İnsan o kadar kolay ölmez, bunu bilin, yalnızca ölecek gibi olur, o kadar, daha sonraları ise çektiğiniz acı aklınızı başınıza öyle bir getirir ki size ‘keşke yine aptal olsam, hatta sapına kadar aptal olsam’ demeyi bile öğretir.
Her duygusal ilişki aslında bir saldırganlık ihtimali taşır, insan ne kadar çok kişiyle yakın ilişki kurarsa o kadar çok tehlikeye de maruz kalabilirdi.
Hiç kimseyi çılgınca sevmeyin çünkü kaybedersiniz, er ya da geç.
Hiç kimseyi çılgınca sevmeyin çünkü kaybedersiniz, er ya da geç.
İnsan, dünyaya çiçek olarak gelsek kimin hangi çiçek olarak doğacağını hissedebiliyor.
İnsan, yüreğine saplanan bıçak eğer çok keskinse ânında yere yığılmazmış.
Devletler, kontrollerine aldıkları muhalefet hareketlerini, ayaklanmaları ya da devrimleri, dışında kaldıklarından daha kolay engeller.
Siz herkesi bir kutuya doldurmak, sonra da ne zaman kime gerek duyuyorsanız oradan çıkarmak istiyorsunuz.
İnsan, bağışlanmaz bir suç işlediğinin ayırdına her zaman varamıyor ancak içinde yine de bir kuşku oluyor.

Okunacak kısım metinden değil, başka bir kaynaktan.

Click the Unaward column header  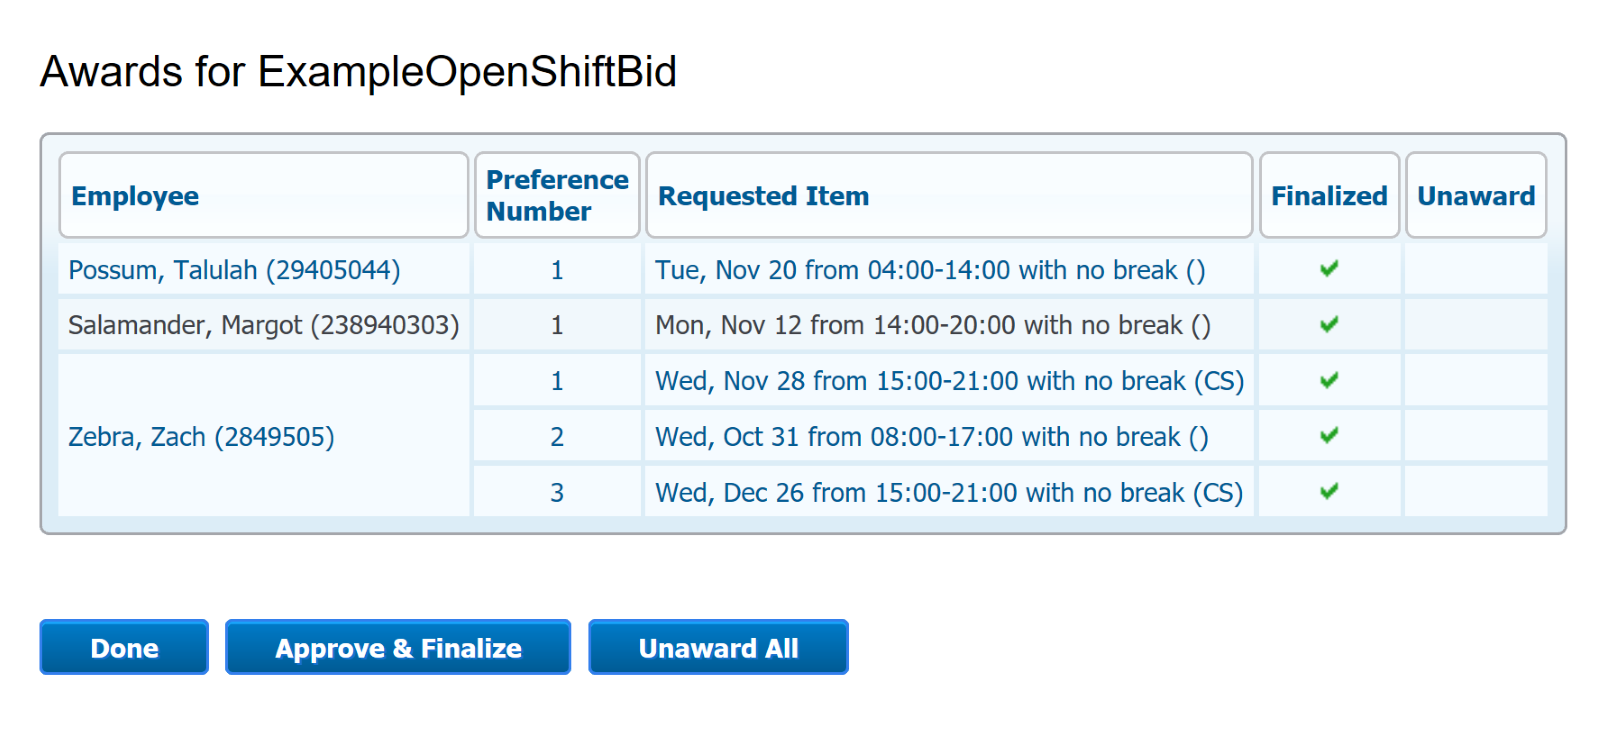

Hiç kimseyi çılgınca sevmeyin çünkü kaybedersiniz, er ya da geç.
Her duygusal ilişki aslında bir saldırganlık ihtimali taşır, insan ne kadar çok kişiyle yakın ilişki kurarsa o kadar çok tehlikeye maruz kalabilirdi.

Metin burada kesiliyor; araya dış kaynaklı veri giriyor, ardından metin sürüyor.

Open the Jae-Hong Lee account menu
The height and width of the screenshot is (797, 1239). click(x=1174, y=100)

Ortada hiçbir şey yokken bir roman nasıl olup da sözcüklerden yoktan var oluyordu?
İnsan, yaşamını kaydedebilse ve tüm yaşamını bir şerit üzerinde ileri geri hareket ettirebilse, istediği yerde durdurabilse veya istediği kısımları yineleyebilse nasıl olur?

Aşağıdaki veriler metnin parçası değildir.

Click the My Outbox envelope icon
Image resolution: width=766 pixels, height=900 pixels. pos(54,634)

İnsan o kadar kolay ölmez, bunu bilin, yalnızca ölecek gibi olur, o kadar, daha sonraları ise çektiğiniz acı aklınızı başınıza öyle bir getirir ki
Her duygusal ilişki aslında bir saldırganlık ihtimali taşır, insan ne kadar cok kişiyle yakın ilişki kurarsa o kadar cok tehlikeye maruz kalabilirdi.
Kim yalnız değildi ki? Bilmek isterdim doğrusu. Hatta biriyle birlikte yaşayanlar bile yalnız, sadece yalnız olduklarının bilincinde değiller, o kadar!
Siz herkesi bir kutuya doldurmak, sonra da ne zaman kime gerek duyuyorsanız oradan çıkarmak istiyorsunuz.
Ölüler her zaman kazanır. Kaybedense yalnızca hayatta kalanlar olur.
“İnsan, yüreğine saplanan bıçak eğer çok keskinse anında yere yığılmazmış.”
toprağın bunca kan, bunca ölü, bunca gerçekleşmemiş düş ve yıkımı nasıl olup da anılarında barındırdığını sordum kendime. Bağrında saklı bunca anıyla nasıl da hala ürün verebiliyordu. Yoksa tam da bu nedenden dolayı mı üretkendi?
İnandığı tek şey an dı.
Bir şey ne denli basitse anlatılması da o denli güçtür.
Birine verebileceğiniz en büyük hediye onun acı çekmesine engel olmaktır.
İnsan yaşamını kaydedebilse ve tüm yaşamını bir şerit üzerinde ileri geri hareket ettirebilse, istediği yerde durdurabilse veya istediği kısımları yineleyebilse nasıl olur?
Her duygusal ilişki aslında bir saldırganlık ihtimali taşır, insan ne kadar çok kişiyle yakın ilişki kurarsa o kadar çok tehlikeye de maruz kalabilirdi.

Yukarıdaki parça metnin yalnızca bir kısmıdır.